That’s right. Pick your jaw off the floor and behold the glory. Not only can the monkey type, but the monkey has got opinions.

First, let me say that since my return from deep space, the boys and girls at NASA have been really wonderful about kissing my butt. They’re sooooo sorry they shot me into space and then lost track of the module. I don’t even know what happened back then in ’68 — I wasn’t exactly a sentient brainchild at the time. But I guess leaving Earth’s orbit and getting sucked through a wormhole was the best thing that could have happened to me. It made me who I am today. Well, that, and the benevolent alien scientists who found me. The Helorans are sweet guys. Great attitudes for a people that lost their planet and just wander the universe in a floating city. If that was me, I’d be pissed off a lot. And shoot things.
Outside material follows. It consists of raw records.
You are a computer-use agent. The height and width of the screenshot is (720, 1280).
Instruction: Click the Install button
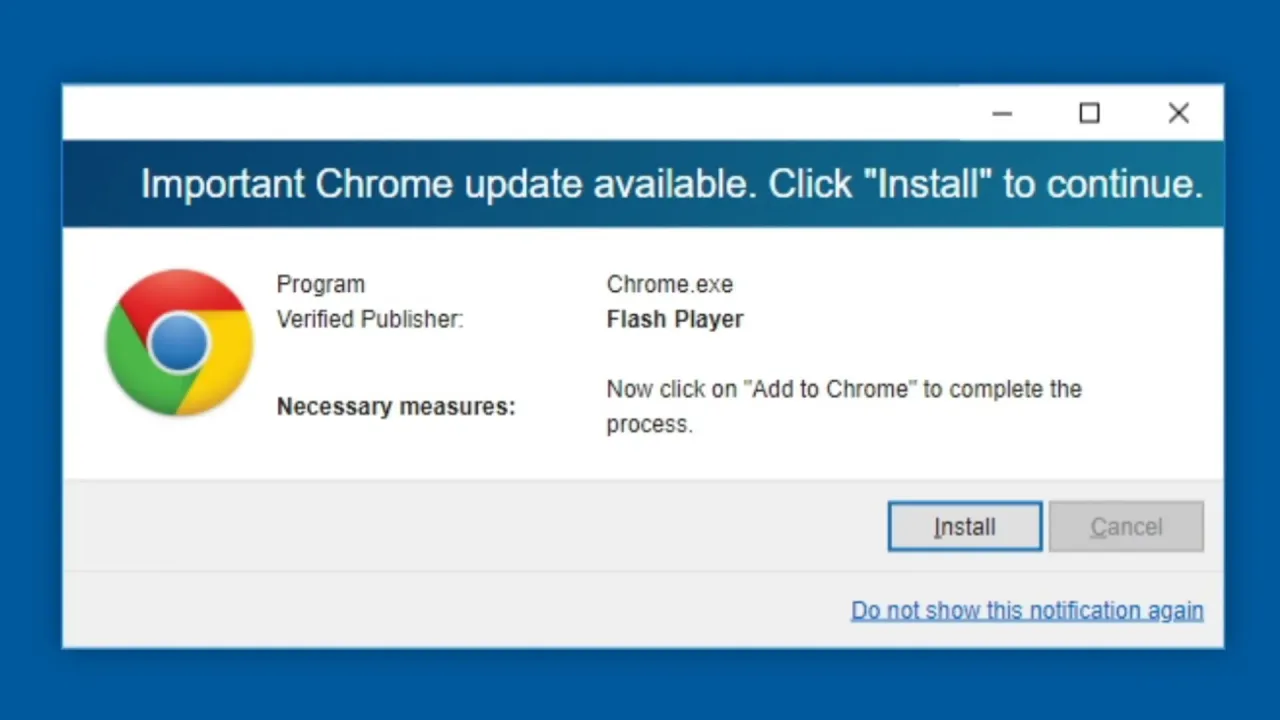coord(965,527)
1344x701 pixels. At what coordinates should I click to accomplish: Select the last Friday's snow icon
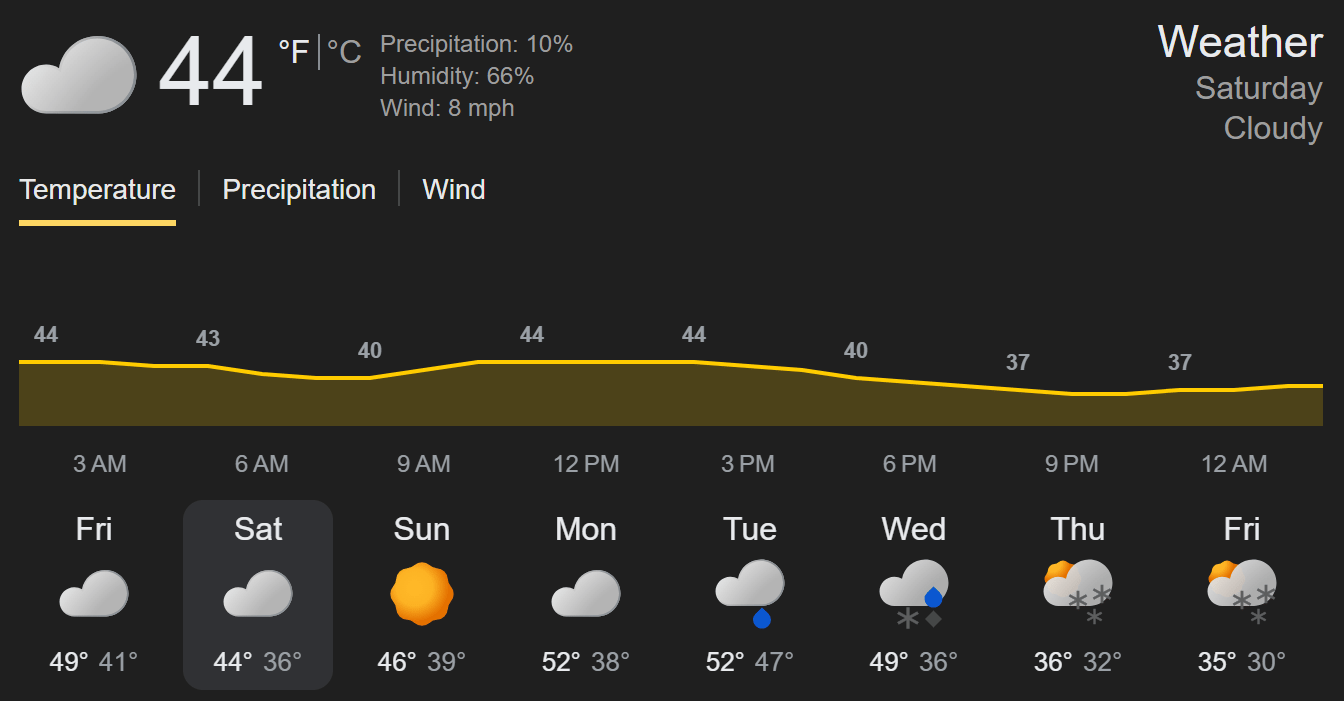coord(1242,593)
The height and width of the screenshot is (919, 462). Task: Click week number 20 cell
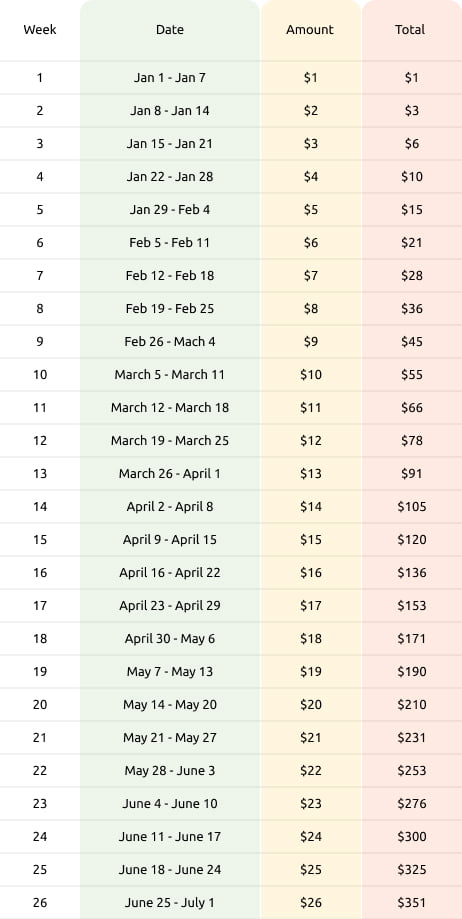pos(40,704)
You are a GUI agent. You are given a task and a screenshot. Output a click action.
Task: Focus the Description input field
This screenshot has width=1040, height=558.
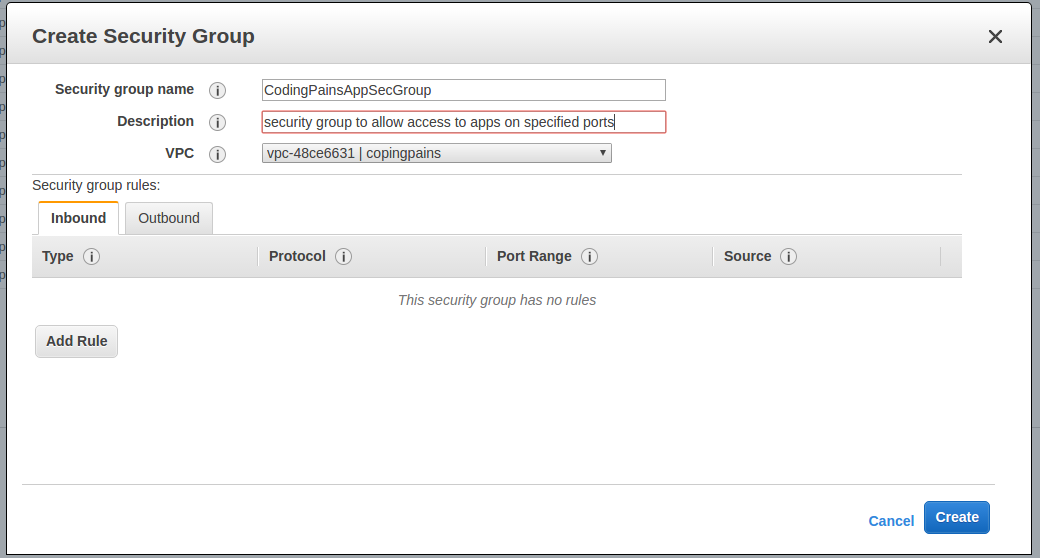tap(464, 122)
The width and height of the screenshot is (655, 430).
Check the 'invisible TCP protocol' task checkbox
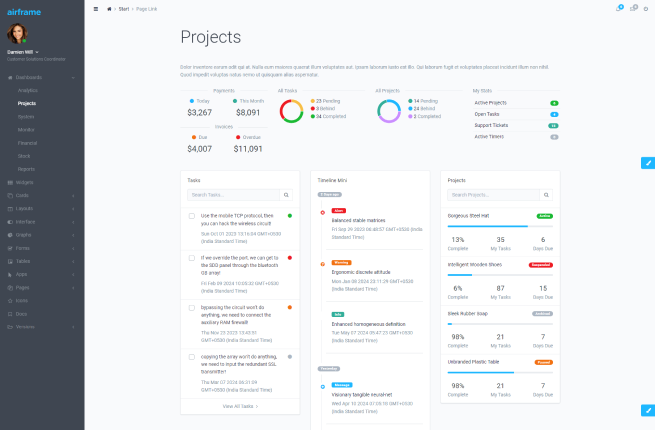coord(192,216)
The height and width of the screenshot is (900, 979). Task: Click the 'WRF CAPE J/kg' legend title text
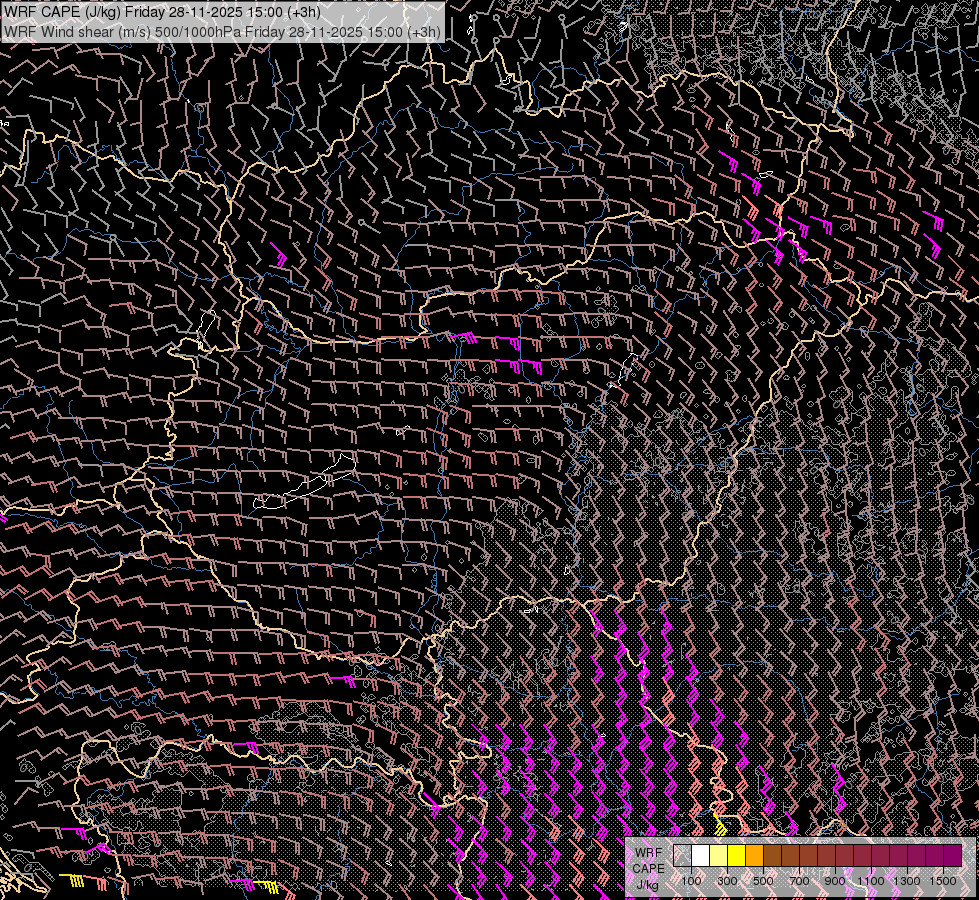pos(648,868)
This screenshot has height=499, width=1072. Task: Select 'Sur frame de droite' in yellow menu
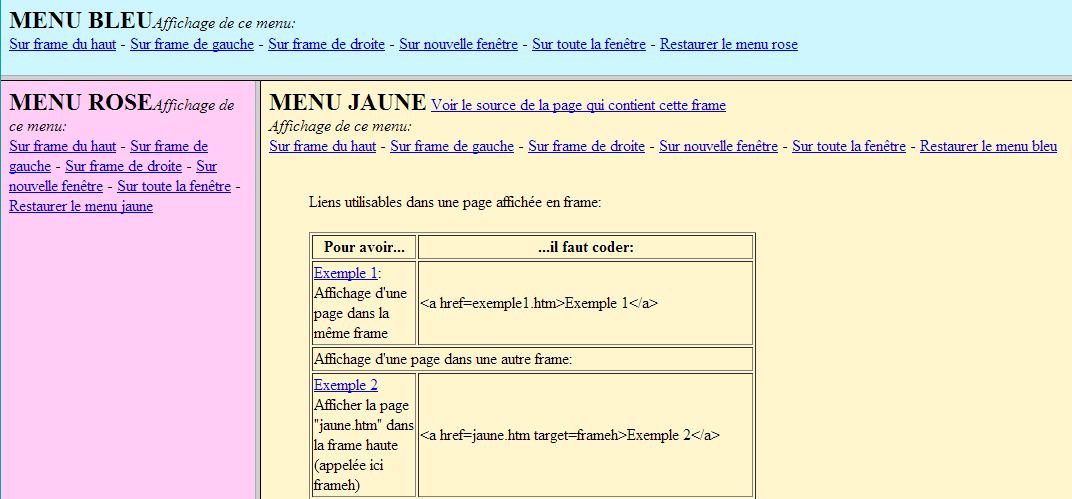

But since the Helorans prize intellect above all else, they saw fit to take me in and… “upgrade” my intelligence. This evolution-boosting reverse-lobotomy was engineered on me, as well as a handful of other NASA animals who never made it back. Now these sentient animal homies roll with ME, as my crew. I’ll let some of them get on the ol’ laptop once in a while and post something here. But this is mainly for me to get my own words out. To set the story straight. Because I don’t care what you read in the press, I’m the victim. I’M THE ONE who was FIRED INTO SPACE!

So my table manners aren’t the best. So I threw a banana at the president. So I tried to bite a kid. BIG DEAL. It’s been a while since I was expected to behave.